Industry Coalition Demands DOE Delay New Gas Furnace Efficiency Rules
Thirty-four trade groups filed a formal appeal demanding the Department of Energy postpone enforcement of residential gas furnace efficiency rules set to take effect in 2028, warning the mandate will raise installed costs and eliminate non-condensing equipment options.
The coalition — representing manufacturers, distributors, contractors, and housing advocates — argues the efficiency standards will force most residential markets into condensing furnace technology, increasing installed costs by $1,000 to $2,500 per system depending on venting requirements. For contractors, that means navigating customer sticker shock and explaining why a direct-vent replacement now requires PVC penetrations, condensate pumps, and drain line routing that didn't exist before.
The regulatory concern centers on AFUE minimums that effectively eliminate 80% AFUE non-condensing furnaces in northern climate zones. The coalition estimates seniors and fixed-income households — who statistically occupy older homes with masonry chimneys and atmospheric venting — will face the steepest financial burden. Contractors working in retrofit situations know the reality: converting from Category I atmospheric to Category IV sealed combustion often means liner replacement, structural modifications, and electrical upgrades that triple labor hours.
What the coalition wants is a compliance extension and formal reconsideration of the rule's cost-benefit analysis. They cite flawed DOE modeling that underestimated installation complexity and overestimated energy savings in real-world applications. The legal argument hinges on the claim that DOE exceeded its statutory authority by setting standards so stringent they eliminate entire product categories still demanded by the market.
Contractors should prepare for two scenarios this week. First, continue quoting condensing systems as the default for any project expecting completion after December 2027 — material lead times and permitting delays make compliance unavoidable even if the rule shifts. Second, stock 80% AFUE inventory strategically for emergency replacements and budget-constrained customers while equipment remains available. Manufacturers are already adjusting production schedules, and by mid-2027 distributor inventory will tighten regardless of regulatory outcomes.
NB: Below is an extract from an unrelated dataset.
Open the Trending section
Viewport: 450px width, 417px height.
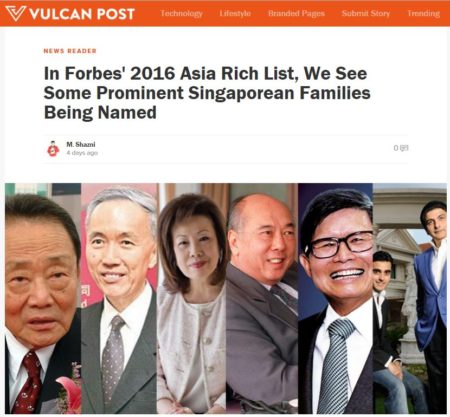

The practical question isn't whether condensing furnaces perform — they do — but whether the DOE accounted for the installed cost reality in markets where basements flood, crawlspaces freeze, and condensate disposal requires pump stations and backup power. The coalition's appeal highlights what field technicians already know: efficiency standards written without installation context create compliance problems that land in the contractor's lap.